----- TEKST ŹRÓDŁOWY
Stąd też taki sentyment do cesarsko-królewskich czasów w Krakowie i okolicach.
Wtedy w Galicji powstał też zalążek społeczeństwa obywatelskiego. Jak grzyby po deszczu zaczęły powstawać organizacje oświatowe, rolnicze, dobroczynne, religijne, sportowe czy spółdzielcze. Te ostatnie odegrały tu szczególnie znaczącą rolę, czemu poświęciłem swoją pracę habilitacyjną. Spółdzielnie miały wiele funkcji, związanych nie tylko z gospodarką, lecz także z kulturą i oświatą. Uczyły gospodarności, oszczędności, zaradności, a przede wszystkim współdziałania. Jej członkowie przeciwstawiali się biedzie właśnie przez współpracę, stawiając na uczciwość, tworząc społeczność.
Spółdzielczość była zresztą najsilniejszym segmentem organizacji obywatelskich we wszystkich zaborach, a także w odrodzonej Polsce w pierwszej połowie XX w. W czasach PRL została praktycznie upaństwowiona. Nie odrodziła się już po upadku komunizmu, mimo że były warunki….
To dlatego, że nie mamy zaufania do drugiego człowieka, za to chcemy mieć święte prawo własności?
Ale przecież własność spółdzielcza jest najwyższym stopniem uspołecznionej, ale jednak prywatnej własności. Istotą wszystkich zrzeszeń jest działanie dla dobra członków – nie tylko materialne. Istniejące od lat Towarzystwo Miłośników Historii i Zabytków Krakowa działa dla Krakowa, ale zaspokaja potrzebę członków – dbania o ich miasto. Tak samo jest ze spółdzielniami – działają one również dla korzyści swoich członków. Pierwsi spółdzielcy założyli sklep spożywczy po roku oszczędzania w Rochdale pod Manchesterem.
Na czym polegała zyskowność? Na tym, że zamawiali produkty hurtowo, a swoim członkom sprzedawali po cenach rynkowych, ale bez marży. Różnica między ceną poza spółdzielnią, a tym, co płacili za towary członkowie, wynosiła nawet do 17 proc. Jeśli dziś miałby pan taką spółdzielnię na osiedlu, to rocznie wydając 10 tys. zł na żywność na Boże Narodzenie, mógłby pan dostać 1700 zł zwrotu. To była też funkcja edukacyjna – spółdzielnia uczyła oszczędzać i wyrywać kapitalistom tę marżę.
----------
----- ZAPISANE DANE
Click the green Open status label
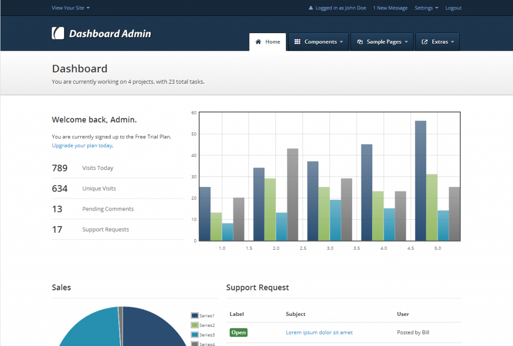This screenshot has height=346, width=513. [238, 332]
----------
**ZADANIE:**
Kontynuuj tekst o spółdzielczości, zaczynając zaraz po jego ostatnim zdaniu.

**ODPOWIEDŹ:**
Skoro to takie proste i opłacalne, to dlaczego XXI w. nie przynosi spółdzielczego boomu?
Spółdzielczość nie chciała wydawać pieniędzy na boost off, na pokazanie się, na reklamę. To była celowa strategia. Dawali towar w najlepszej jakości, bez marży, ale nie było tej otoczki. Trudno było rywalizować z supermarketami i firmami, które starają się jak najlepiej opakować produkt, który próbują sprzedać. Był pan kiedyś w Ameryce Północnej?
Jeszcze nie.
Byłem w Kanadzie, w Edmonton, w mallu, gdzie między sklepami klientów woziła kolejka, a we wnętrzu centrum handlowego była usypana sztuczna plaża. Maszyna, która robi fale, lampy do opalania. Spółdzielczość przegrała z nowym kapitalizmem, ale i PRL-em. Wtedy ludziom słowo „spółdzielnia” zaczęło kojarzyć się negatywnie. Spółdzielnia mieszkaniowa była urzędem rozdzielania mieszkań. Spółdzielnia „Społem” sklepem.
Wydaje mi się, że PRL zbliżał do siebie ludzi w pewien sposób na siłę. Na przykład w mieszkalnictwie.
Na mieszkania czekało się w kolejkach. W każdej z nich byli pracownicy naukowi, urzędnicy, robotnicy, kolejarze, lekarze. Skrajna heterogeniczność. Moimi pierwszymi sąsiadami byli z jednej strony ludzie bardzo prości, ale bogobojni. Oczywiście przez ściany słyszeliśmy ich zbiorowe modlitwy. Po drugiej stronie mieliśmy prostytutki. Nie mogła się tam wytworzyć żadna więź społeczna. Teraz osiedla mieszkaniowe są z kolei coraz bardziej homogeniczne.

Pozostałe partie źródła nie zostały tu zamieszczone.